Temperature Interpolation

Question 1

I want to interpolate temperature in correlation with height. I have temperature data from stations with coordinates and height in this format:

Lat Lon Temp Height
46.2956 16.3978 10.71196 120
45.9776 16.0159 11.78539 150
45.8521 15.9598 11.18838 133
etc.

After reading the data there are 4 arrays (y, x, temp, and height) and variable z which represents correlation between temperature and height, e.g., z = -0.005 which means that for each meter of height temperature decreases for 0.005 °C.

Z is calculated like this: z = np.polyfit(height, temp, 1,2)

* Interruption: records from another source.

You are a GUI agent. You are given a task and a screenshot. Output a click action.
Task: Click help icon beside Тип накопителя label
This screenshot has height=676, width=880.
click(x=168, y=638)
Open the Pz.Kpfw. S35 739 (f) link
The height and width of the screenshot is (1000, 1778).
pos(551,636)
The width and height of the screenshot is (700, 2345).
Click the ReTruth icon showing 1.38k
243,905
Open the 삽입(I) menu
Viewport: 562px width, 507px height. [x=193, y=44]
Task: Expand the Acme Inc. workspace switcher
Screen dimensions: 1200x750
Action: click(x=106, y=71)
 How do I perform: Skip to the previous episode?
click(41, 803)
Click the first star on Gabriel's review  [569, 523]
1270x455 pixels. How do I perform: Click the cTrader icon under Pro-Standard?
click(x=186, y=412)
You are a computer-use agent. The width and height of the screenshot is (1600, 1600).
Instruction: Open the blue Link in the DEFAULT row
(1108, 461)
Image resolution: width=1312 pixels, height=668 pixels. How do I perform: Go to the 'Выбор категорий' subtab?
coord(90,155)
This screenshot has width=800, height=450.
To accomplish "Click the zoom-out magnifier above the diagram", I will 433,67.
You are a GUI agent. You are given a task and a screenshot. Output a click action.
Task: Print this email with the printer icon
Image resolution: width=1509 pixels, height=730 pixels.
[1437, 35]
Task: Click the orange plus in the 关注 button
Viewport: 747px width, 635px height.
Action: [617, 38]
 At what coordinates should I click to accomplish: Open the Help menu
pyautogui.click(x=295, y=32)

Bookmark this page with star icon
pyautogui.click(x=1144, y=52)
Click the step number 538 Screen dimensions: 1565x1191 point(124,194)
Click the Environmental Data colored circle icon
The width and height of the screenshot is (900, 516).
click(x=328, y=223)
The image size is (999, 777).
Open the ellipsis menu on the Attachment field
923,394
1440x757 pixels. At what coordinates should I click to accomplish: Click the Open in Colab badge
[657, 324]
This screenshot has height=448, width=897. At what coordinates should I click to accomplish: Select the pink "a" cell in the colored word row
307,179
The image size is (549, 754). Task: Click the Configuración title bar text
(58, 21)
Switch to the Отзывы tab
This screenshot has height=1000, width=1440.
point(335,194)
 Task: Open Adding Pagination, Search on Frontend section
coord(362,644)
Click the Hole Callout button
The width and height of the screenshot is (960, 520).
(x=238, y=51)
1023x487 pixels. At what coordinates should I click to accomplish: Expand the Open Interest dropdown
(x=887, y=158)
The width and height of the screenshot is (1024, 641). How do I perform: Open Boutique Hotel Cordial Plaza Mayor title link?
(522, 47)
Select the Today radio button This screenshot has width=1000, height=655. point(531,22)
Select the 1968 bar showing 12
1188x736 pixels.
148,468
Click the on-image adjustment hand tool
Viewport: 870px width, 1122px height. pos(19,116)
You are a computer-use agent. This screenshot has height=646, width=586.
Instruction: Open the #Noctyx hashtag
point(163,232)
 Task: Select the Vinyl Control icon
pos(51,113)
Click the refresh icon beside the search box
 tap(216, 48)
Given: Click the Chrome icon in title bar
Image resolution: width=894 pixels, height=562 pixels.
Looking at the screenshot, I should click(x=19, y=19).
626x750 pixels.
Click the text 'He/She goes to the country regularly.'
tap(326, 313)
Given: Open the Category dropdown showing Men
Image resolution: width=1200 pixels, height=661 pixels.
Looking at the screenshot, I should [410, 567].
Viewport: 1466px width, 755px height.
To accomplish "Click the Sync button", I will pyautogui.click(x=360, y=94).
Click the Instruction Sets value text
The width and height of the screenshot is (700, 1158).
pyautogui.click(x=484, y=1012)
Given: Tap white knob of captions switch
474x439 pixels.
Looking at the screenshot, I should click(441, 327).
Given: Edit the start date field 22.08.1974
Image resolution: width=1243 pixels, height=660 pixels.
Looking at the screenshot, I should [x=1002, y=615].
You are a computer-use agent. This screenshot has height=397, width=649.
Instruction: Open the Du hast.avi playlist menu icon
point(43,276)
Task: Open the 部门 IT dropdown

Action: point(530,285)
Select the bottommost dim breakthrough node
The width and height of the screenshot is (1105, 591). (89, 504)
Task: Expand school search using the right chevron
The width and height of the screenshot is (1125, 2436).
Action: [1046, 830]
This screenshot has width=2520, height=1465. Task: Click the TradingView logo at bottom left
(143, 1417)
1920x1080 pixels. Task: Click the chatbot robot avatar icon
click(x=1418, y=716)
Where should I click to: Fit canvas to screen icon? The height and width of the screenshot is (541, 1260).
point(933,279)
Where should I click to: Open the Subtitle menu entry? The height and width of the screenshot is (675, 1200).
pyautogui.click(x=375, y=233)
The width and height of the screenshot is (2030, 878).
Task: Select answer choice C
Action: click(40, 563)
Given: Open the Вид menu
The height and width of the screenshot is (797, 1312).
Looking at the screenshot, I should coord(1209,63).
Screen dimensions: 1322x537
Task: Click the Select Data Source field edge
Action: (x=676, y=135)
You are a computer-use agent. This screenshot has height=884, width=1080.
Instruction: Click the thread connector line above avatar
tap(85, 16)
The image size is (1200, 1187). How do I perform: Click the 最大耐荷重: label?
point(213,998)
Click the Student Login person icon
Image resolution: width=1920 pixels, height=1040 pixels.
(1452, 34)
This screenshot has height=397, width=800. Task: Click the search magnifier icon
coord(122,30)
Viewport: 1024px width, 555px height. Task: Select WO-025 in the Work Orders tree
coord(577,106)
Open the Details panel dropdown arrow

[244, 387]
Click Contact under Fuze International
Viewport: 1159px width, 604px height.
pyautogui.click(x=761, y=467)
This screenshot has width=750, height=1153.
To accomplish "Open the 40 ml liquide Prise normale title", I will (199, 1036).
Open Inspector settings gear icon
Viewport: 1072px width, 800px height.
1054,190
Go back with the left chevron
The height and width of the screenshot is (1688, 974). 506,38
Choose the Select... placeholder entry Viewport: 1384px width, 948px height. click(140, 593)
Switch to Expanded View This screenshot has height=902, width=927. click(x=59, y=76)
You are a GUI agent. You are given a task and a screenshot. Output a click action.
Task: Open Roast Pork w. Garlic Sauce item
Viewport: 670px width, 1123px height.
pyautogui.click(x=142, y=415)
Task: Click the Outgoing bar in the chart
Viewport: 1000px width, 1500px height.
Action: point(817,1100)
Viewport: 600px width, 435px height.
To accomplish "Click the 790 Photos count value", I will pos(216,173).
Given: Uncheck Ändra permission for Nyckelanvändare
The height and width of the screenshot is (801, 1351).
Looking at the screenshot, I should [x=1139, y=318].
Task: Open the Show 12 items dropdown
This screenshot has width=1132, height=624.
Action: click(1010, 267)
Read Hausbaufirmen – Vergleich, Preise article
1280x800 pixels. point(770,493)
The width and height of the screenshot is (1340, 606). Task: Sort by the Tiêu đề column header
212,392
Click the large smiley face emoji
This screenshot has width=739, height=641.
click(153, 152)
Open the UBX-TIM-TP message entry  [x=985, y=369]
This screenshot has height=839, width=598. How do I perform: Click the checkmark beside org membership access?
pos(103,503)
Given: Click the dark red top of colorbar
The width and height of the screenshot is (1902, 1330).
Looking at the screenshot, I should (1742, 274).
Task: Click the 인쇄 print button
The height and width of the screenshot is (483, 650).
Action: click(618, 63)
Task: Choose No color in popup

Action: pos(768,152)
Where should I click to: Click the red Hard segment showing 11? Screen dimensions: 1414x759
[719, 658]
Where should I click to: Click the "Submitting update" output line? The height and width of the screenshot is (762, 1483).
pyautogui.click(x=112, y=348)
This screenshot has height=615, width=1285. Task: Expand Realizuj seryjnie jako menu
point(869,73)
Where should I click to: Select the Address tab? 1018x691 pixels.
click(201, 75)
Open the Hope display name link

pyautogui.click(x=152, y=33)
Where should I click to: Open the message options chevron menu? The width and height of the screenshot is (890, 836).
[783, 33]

After that I can calculate temperature on 0 meters for each station:

for i in range(len(temp)):
 temp0m.append((temp[i])-(height[i]*z))

I also have data with heights in meters with resolution of 0.003333333333 degrees and I want to use these heights and interpolated temperature to create map.

Heights are in "dem_final2.txt" (ncolums = 2700, nrows = 1560)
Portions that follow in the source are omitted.